O que está por trás do potencial tecnológico também é importante: a comprovação de que está elucidado o processo pelo qual cogumelos produzem um brilho verde. A espécie principal de fungo estudada pelo grupo russo é Neonothopanus nambi, originária do Vietnã (ver Pesquisa FAPESP nº 255). Em busca de elucidar a sequência de substâncias (e de genes) envolvidas na bioluminescência de fungos, o grupo de Stevani vinha apostando corrida com os pesquisadores de Moscou. “Eu tinha apenas um estudante, o Hans Waldenmaier; eles tinham um batalhão”, brinca o químico. A combinação era de que o primeiro grupo a conseguir avisaria o outro, e em seguida ambos continuariam juntos. Os russos chegaram antes, e os brasileiros contribuíram com o sequenciamento do genoma e do transcriptoma de outras espécies de fungos, para comparação: Neonothopanus gardneri, Panellus stipticus (bioluminescente e não bioluminescente) e Lentinula edodes (shiitake, que não emite brilho).

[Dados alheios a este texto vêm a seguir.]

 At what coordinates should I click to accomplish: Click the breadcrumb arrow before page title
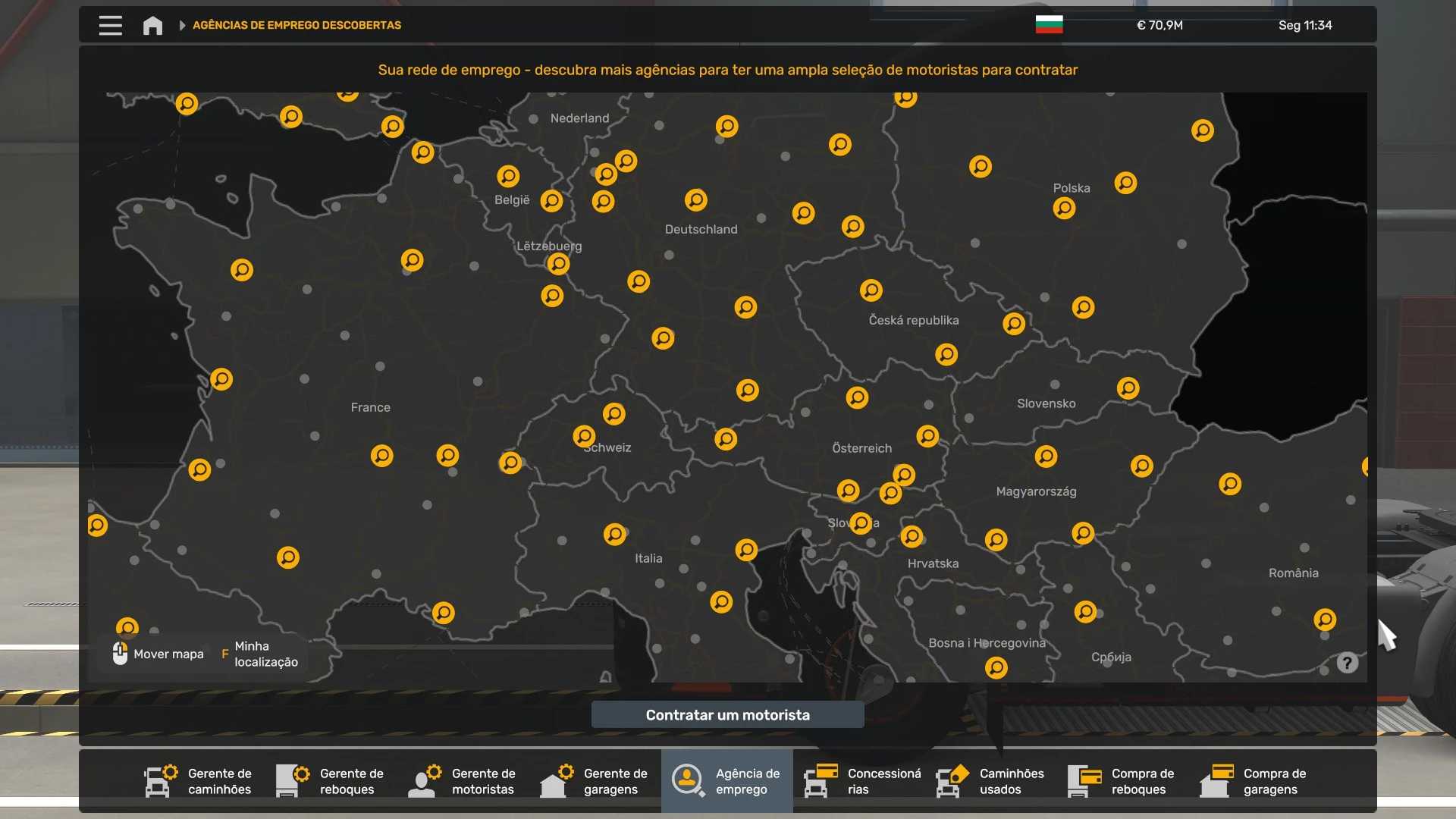point(182,25)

A comparação genética mostrou que o sistema vale para todos: a partir do ácido cafeico, uma substância que muitas plantas produzem, surge a hispidina, que depois dá origem à luciferina, molécula responsável pela produção de luz. A oxiluciferina, produto da última etapa, é então reciclada pela quarta enzima. Quatro enzimas executam esse processo, daí a necessidade de inserir os quatro genes com as instruções de sua construção para tornar qualquer planta bioluminescente. Como as reações conseguem uma reciclagem constante dos componentes, o sistema se tornaria sustentável uma vez implementado. “Deixa de ser necessário fornecer o substrato”, diz Stevani.

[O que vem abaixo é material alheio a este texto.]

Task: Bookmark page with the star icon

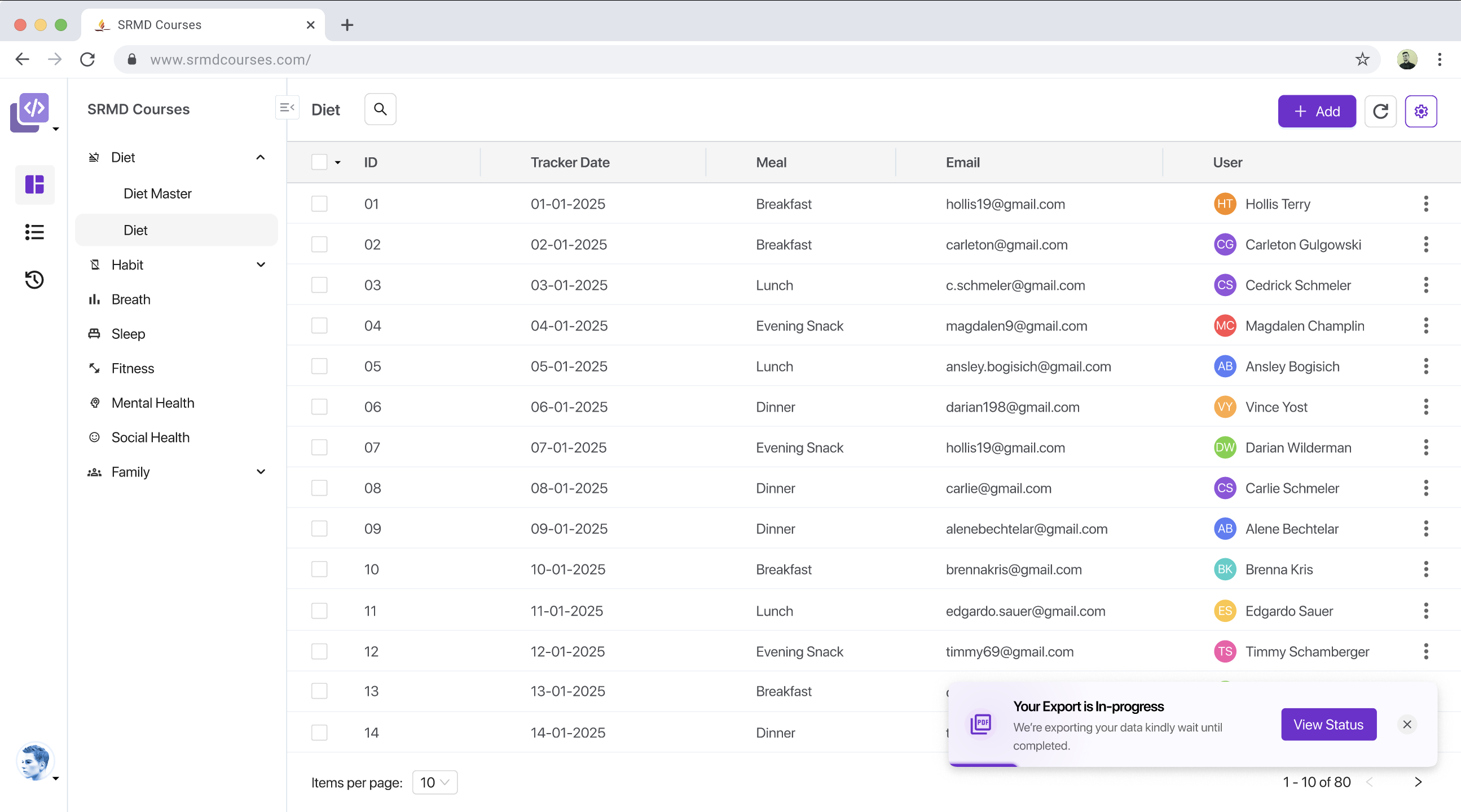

O detalhamento do sistema aproxima os pesquisadores do sonho de produzir aleias de árvores luminosas como iluminação urbana. Yampolsky é sócio da empresa Planta, que se apresenta de forma decidida (e apressada) em seu site: “Estamos criando plantas luminosas em Moscou, Rússia”. Waldenmaier, bioquímico norte-americano que depois de terminar o doutorado sob orientação de Stevani voltou para os Estados Unidos e fundou uma startup de biotecnologia em plantas, Ocsnah Botanical Robotics, também tem interesse em licenciar a ideia de Yampolsky para produção em larga escala.
O professor da USP pretende continuar a explorar a riqueza brasileira de cogumelos bioluminescentes em busca de melhorias no sistema e de ampliar o conhecimento sobre como funciona. Um dos gêneros promissores é Mycena. “No Brasil temos a maior diversidade de espécies bioluminescentes, tenho vários no meu armário.” Em parceria com Bechara e o químico Anderson Garbuglio de Oliveira, do Instituto Oceanográfico da USP, ele pretende ampliar as fronteiras do conhecimento sobre bioluminescência. “O que estamos fazendo é substrato para o trabalho de grupos internacionais”, afirma Bechara.
Projeto
Bioluminescência em fungos: levantamento de espécies, estudo mecanístico & ensaios toxicológicos (nº 13/16885-1); Modalidade Auxílio à Pesquisa – Regular; Pesquisador responsável Cassius Vinicius Stevani (USP); Investimento R$ 457.637,00.
Artigo científico
KOTLOBAY, A. A. et al. Genetically encodable bioluminescent system from fungi. PNAS. on-line. 26 nov. 2018.